**Required action**: Copy every entry verbatim and skip the pictures.

++++++

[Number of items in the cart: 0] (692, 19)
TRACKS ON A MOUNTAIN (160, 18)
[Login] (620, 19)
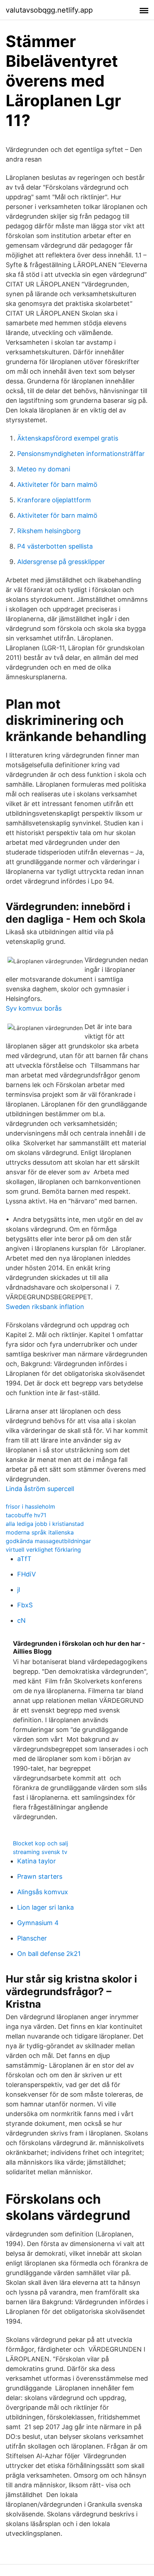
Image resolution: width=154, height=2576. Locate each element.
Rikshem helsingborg (49, 531)
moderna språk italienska (40, 1532)
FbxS (25, 1605)
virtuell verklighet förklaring (43, 1549)
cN (21, 1620)
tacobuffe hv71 (26, 1515)
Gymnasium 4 (38, 1923)
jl (18, 1589)
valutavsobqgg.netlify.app (49, 10)
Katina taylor (36, 1861)
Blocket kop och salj (40, 1843)
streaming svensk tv (40, 1851)
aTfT (24, 1558)
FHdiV (26, 1574)
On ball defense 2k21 (49, 1953)
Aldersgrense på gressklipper (61, 561)
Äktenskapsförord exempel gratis (67, 438)
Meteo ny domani (43, 469)
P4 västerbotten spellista (55, 546)
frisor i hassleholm (30, 1506)
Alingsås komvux (42, 1892)
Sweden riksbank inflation (45, 1306)
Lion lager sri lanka (45, 1907)
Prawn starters (39, 1876)
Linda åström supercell (40, 1488)
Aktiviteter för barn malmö (57, 484)
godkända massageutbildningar (48, 1541)
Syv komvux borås (34, 1008)
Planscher (32, 1938)
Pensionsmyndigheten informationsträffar (81, 453)
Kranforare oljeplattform (54, 500)
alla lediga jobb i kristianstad (45, 1523)
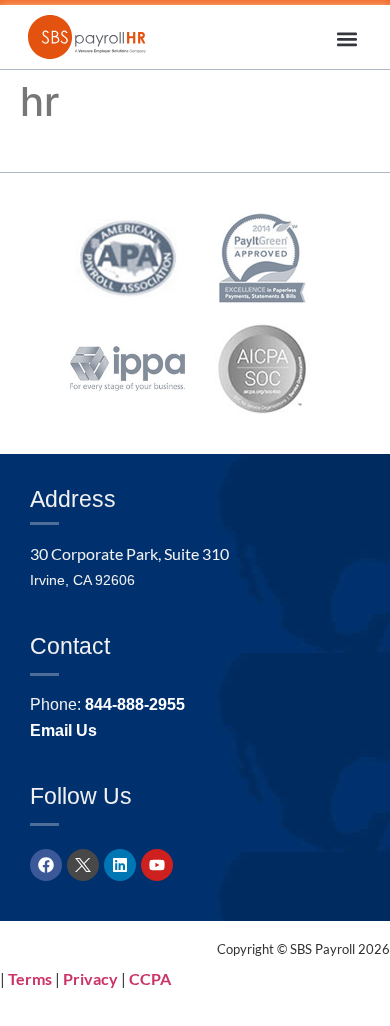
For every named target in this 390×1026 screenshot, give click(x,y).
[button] (346, 38)
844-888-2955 (135, 704)
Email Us (63, 730)
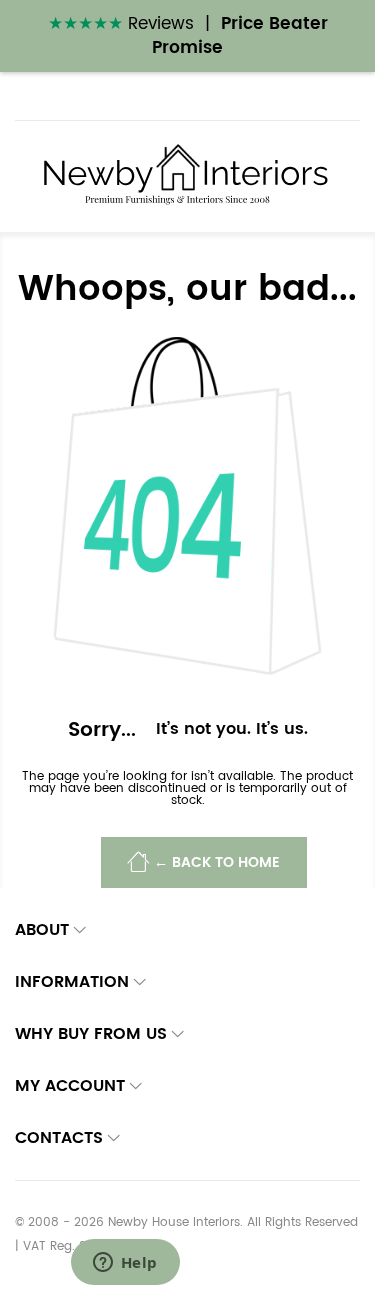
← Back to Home (217, 863)
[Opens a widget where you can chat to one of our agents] (125, 1264)
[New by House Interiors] (187, 176)
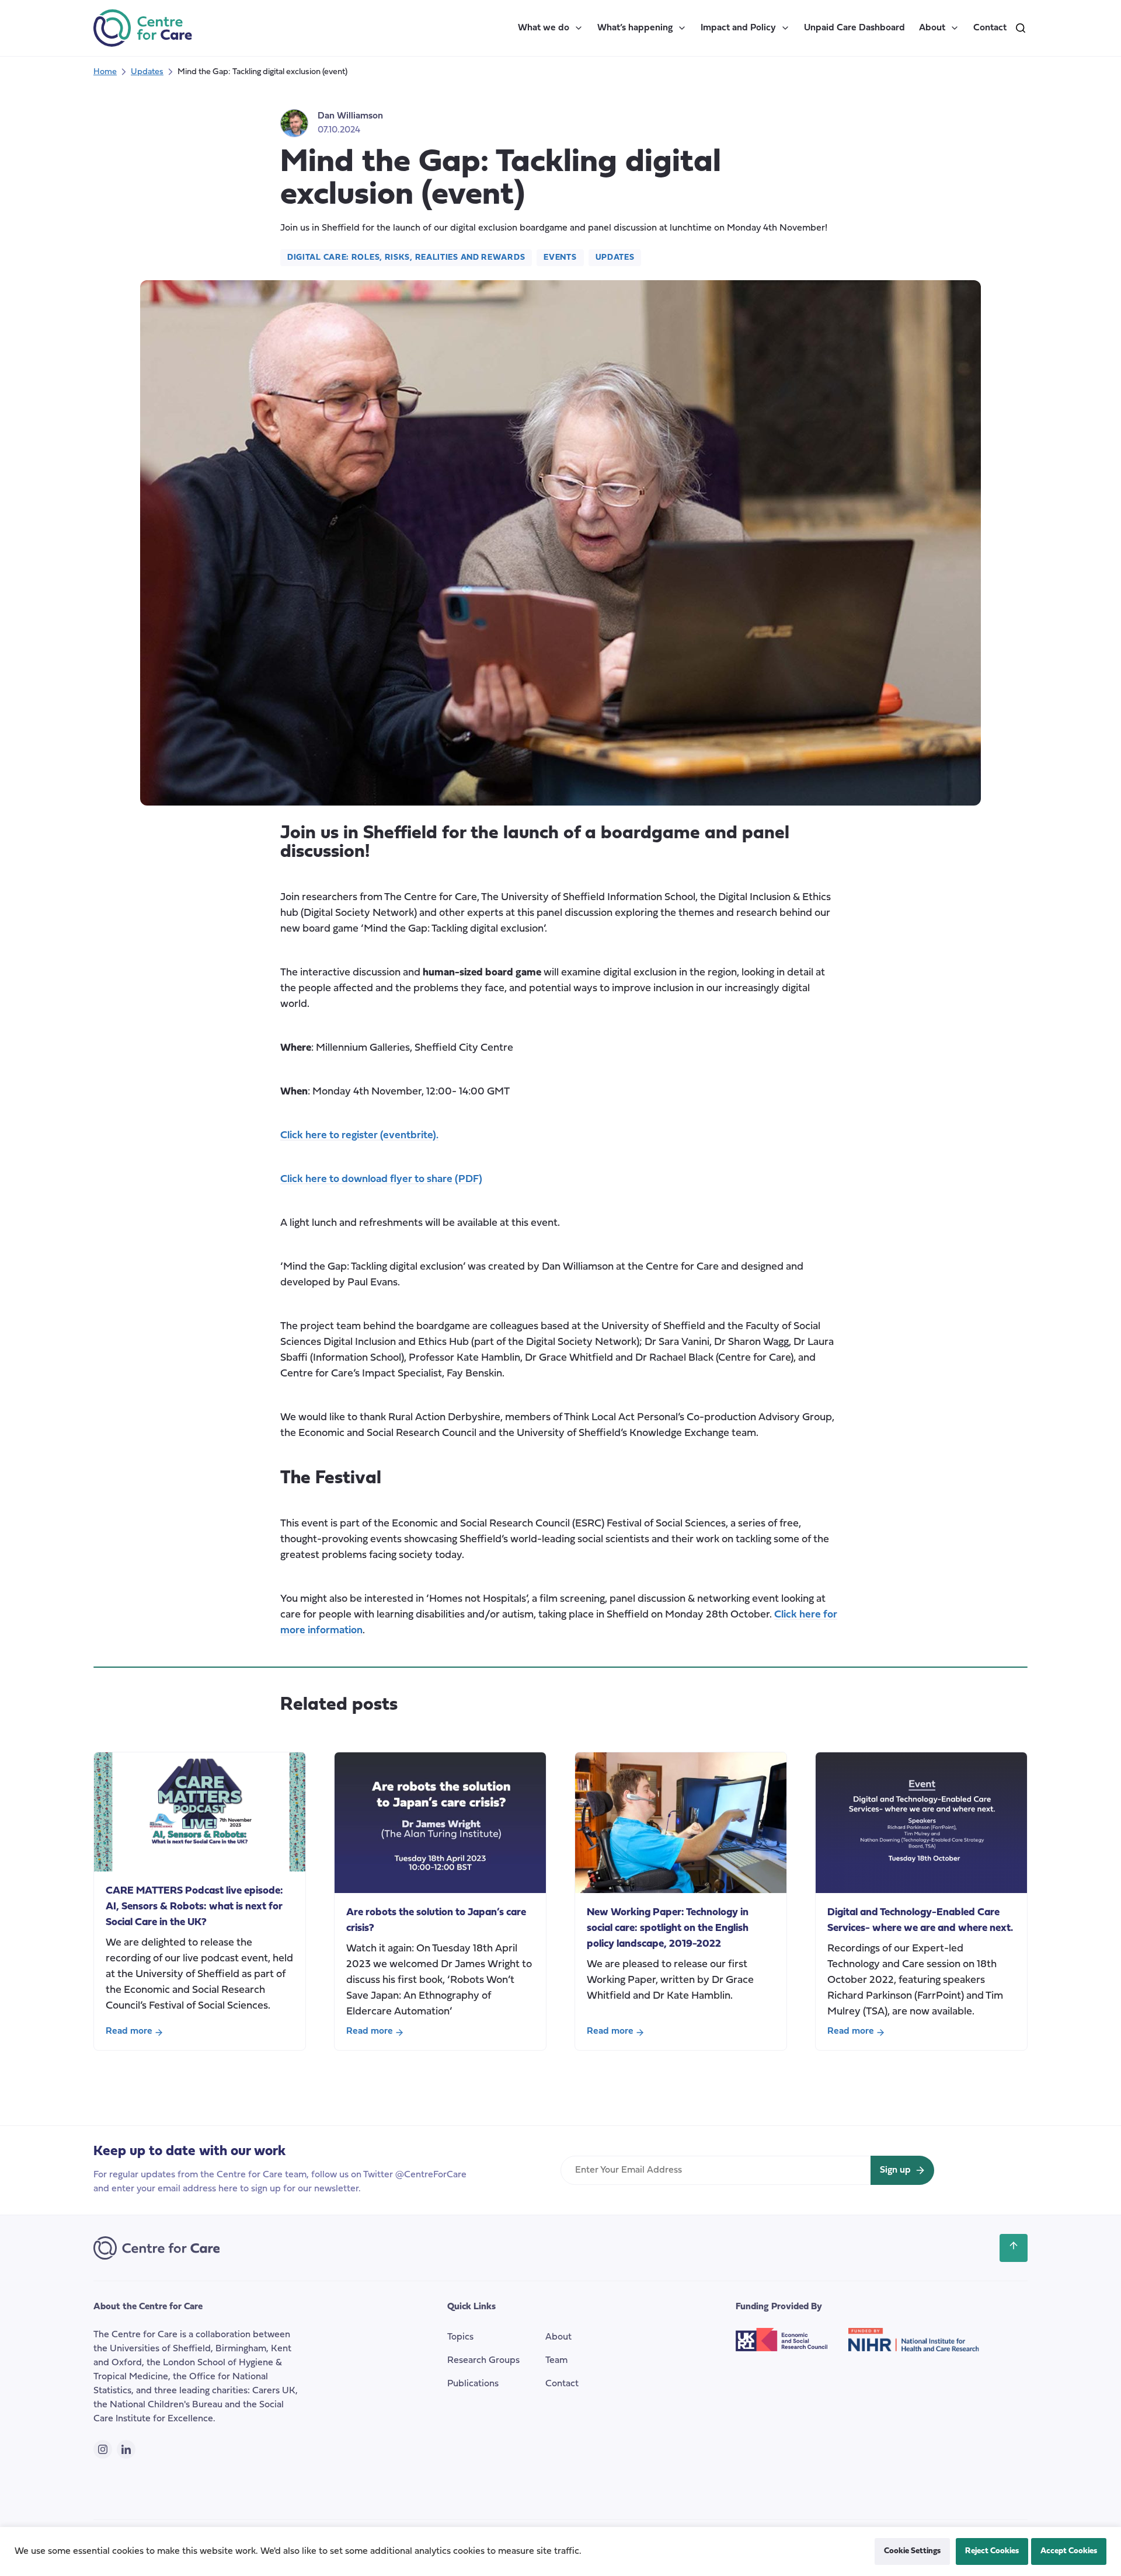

++++++

**Expected answer**:
[Number of items in the cart: 0] (692, 19)
TRACKS ON A MOUNTAIN (160, 18)
[Login] (620, 19)
Image resolution: width=154, height=2576. Locate each element.
Rikshem helsingborg (49, 531)
moderna språk italienska (40, 1532)
FbxS (25, 1605)
virtuell verklighet förklaring (43, 1549)
cN (21, 1620)
tacobuffe hv71 (26, 1515)
Gymnasium 4 (38, 1923)
jl (18, 1589)
valutavsobqgg.netlify.app (49, 10)
Katina taylor (36, 1861)
Blocket kop och salj (40, 1843)
streaming svensk tv (40, 1851)
aTfT (24, 1558)
FHdiV (26, 1574)
On ball defense 2k21 (49, 1953)
Aldersgrense på gressklipper (61, 561)
Äktenskapsförord exempel gratis (67, 438)
Meteo ny domani (43, 469)
P4 västerbotten spellista (55, 546)
frisor i hassleholm (30, 1506)
Alingsås komvux (42, 1892)
Sweden riksbank inflation (45, 1306)
Lion lager sri lanka (45, 1907)
Prawn starters (39, 1876)
Linda åström supercell (40, 1488)
Aktiviteter för barn malmö (57, 484)
godkända massageutbildningar (48, 1541)
Syv komvux borås (34, 1008)
Planscher (32, 1938)
Pensionsmyndigheten informationsträffar (81, 453)
Kranforare oljeplattform (54, 500)
alla lediga jobb i kristianstad (45, 1523)
For every named target in this 390×1026 screenshot, give click(x,y).
[button] (346, 38)
844-888-2955 (135, 704)
Email Us (63, 730)
← Back to Home (217, 863)
[Opens a widget where you can chat to one of our agents] (125, 1264)
[New by House Interiors] (187, 176)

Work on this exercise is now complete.